Through the acquisition of FairPoint, Consolidated gained a 21,000 fiber route miles fiber network—17,000 of which are in Northern New England—bringing its total route miles to 35,000.

In tandem with increasing its fiber miles, Consolidated enhanced its on-net building reach for businesses and fiber-connected towers to 8,500 and 2,400, respectively.

Udell said that “due to the quality of the fiber network we acquired with the FairPoint transaction,” some customers will see dramatic increases in broadband speeds, including access to 1 Gbps tiers.

“Nearly 84% of customer locations will see their top speed capability nearly triple,” Udell said. “As a result of our investment in the fiber network, 100,000 will be able to get speed to 1 gig. The majority will qualify for speeds between 20 and 100 Mbps.”

One of the byproducts Consolidated gains by of raising speeds is an increase in consumer APRU.

The service provider has seen this trend take place in its legacy Consolidated network, which enables more customers to get access to 50 Mbps or higher to more of its homes.

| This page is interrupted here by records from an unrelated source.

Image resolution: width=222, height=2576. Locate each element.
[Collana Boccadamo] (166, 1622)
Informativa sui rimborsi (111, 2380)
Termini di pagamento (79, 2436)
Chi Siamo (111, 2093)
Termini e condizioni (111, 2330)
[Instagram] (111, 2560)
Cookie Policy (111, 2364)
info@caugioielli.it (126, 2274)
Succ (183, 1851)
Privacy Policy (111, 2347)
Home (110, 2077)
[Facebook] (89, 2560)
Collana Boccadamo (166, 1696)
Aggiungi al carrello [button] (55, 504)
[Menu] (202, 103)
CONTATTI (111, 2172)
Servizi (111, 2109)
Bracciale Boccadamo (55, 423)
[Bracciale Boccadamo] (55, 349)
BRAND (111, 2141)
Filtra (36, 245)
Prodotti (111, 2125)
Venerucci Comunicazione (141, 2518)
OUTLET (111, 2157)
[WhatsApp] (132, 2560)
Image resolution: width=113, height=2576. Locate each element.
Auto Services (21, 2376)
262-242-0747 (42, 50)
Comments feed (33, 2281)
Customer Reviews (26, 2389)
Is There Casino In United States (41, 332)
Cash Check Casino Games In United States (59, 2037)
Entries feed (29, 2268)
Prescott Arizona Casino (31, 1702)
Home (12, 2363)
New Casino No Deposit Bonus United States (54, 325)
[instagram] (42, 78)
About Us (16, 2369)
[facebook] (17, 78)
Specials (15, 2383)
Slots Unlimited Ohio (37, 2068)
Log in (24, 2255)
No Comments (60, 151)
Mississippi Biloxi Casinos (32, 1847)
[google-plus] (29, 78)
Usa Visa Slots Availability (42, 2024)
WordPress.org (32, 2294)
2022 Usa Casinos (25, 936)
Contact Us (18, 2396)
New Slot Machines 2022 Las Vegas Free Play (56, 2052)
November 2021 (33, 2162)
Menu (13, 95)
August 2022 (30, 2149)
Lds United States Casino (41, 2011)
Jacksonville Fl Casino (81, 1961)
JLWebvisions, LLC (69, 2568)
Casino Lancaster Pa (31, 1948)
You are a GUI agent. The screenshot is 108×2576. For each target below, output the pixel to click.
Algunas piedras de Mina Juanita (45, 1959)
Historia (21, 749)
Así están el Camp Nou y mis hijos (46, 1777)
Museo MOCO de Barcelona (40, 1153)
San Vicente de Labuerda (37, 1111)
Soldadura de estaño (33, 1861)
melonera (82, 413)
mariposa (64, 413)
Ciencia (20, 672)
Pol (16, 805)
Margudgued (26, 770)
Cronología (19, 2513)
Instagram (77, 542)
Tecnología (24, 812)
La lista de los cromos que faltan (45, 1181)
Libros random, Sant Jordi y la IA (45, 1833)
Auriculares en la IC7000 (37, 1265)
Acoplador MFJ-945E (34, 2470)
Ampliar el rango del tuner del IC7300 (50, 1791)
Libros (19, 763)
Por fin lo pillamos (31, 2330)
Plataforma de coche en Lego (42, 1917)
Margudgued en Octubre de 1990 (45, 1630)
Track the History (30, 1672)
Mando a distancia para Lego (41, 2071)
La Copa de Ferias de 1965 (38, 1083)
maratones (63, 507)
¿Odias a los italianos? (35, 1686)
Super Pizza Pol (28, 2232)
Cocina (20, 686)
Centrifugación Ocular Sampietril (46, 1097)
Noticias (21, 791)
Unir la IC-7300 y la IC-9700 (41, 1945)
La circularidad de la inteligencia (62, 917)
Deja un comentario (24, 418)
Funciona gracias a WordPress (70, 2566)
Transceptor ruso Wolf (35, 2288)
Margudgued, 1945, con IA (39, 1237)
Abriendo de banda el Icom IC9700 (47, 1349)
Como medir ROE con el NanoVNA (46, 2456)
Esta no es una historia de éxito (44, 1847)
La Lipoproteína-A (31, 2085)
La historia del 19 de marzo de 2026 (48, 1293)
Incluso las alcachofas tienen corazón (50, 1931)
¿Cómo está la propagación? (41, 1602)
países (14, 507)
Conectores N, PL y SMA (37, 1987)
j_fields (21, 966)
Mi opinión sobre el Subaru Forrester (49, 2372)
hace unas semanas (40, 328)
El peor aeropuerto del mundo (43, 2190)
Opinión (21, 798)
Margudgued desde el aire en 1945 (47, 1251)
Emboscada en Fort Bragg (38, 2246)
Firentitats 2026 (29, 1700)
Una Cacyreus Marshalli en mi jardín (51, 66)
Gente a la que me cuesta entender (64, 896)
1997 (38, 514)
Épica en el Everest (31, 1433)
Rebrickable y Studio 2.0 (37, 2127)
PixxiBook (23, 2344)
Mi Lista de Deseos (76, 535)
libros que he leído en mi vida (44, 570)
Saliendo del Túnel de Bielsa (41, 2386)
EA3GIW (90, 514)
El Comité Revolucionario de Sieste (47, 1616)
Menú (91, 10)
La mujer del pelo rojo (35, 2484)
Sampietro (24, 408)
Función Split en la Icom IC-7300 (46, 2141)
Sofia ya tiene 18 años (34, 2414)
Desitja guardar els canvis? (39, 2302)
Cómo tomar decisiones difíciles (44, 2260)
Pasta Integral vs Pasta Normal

“Our legacy Consolidated network enables us by example to deliver speed to 50 Mbps or higher to 89% of broadband capable homes,” Udell said. “These higher-speed services drive higher consumer value and over the past year, we have increased our legacy consolidated consumer ARPU by 7%. We expect to see similar impact in the former FairPoint markets as we implement our fiber network improvements.”

Legacy remains a drag

From an overall financial perspective, Consolidated reported mixed results across its consumer and business segments.

The service provider said its lower revenue results continue to reflect expected declines in voice, subsidies and network access revenues.

Here’s a breakdown of Consolidated’s key metrics:

Commercial and carrier: Commercial and carrier data and transport service revenue rose 1.4% or $1.2 million, reflecting growth in data and transport services and voice services. Data and transport services were $84.7 million, up year-over-year from $49.3 million while voice services were $55.5 million.

Consumer: Buoyed by the acquisition of FairPoint Communications, consumer revenues were $140.3 million for the quarter. Broadband revenues, which includes VoIP and data were $63.4 million. The service provider also reported gains in video and voice services where revenues were $22.6 and $54 million, respectively.

Financials: Consolidated reported fourth-quarter revenues of $356.4 million, down year-over-year from adjusted revenue of $374.5 million for the fourth quarter of 2016, after excluding $5.4 million attributed to the equipment sales and service business, which the Company divested in 2016. Consumer broadband rose $200,000, while video, a low margin product, declined by $1.6 million.

For the full year 2017, pro forma operating revenue totaled $1.46 billion, down 6.8% from fiscal 2016. About 44% of the revenue decline is attributed to the divestiture of the equipment services business and the Iowa ILEC in 2016. The balance of the year over year decline is primarily due to continued erosion of legacy voice services and access revenues as well as the step-down in transition funding in CAF-II support.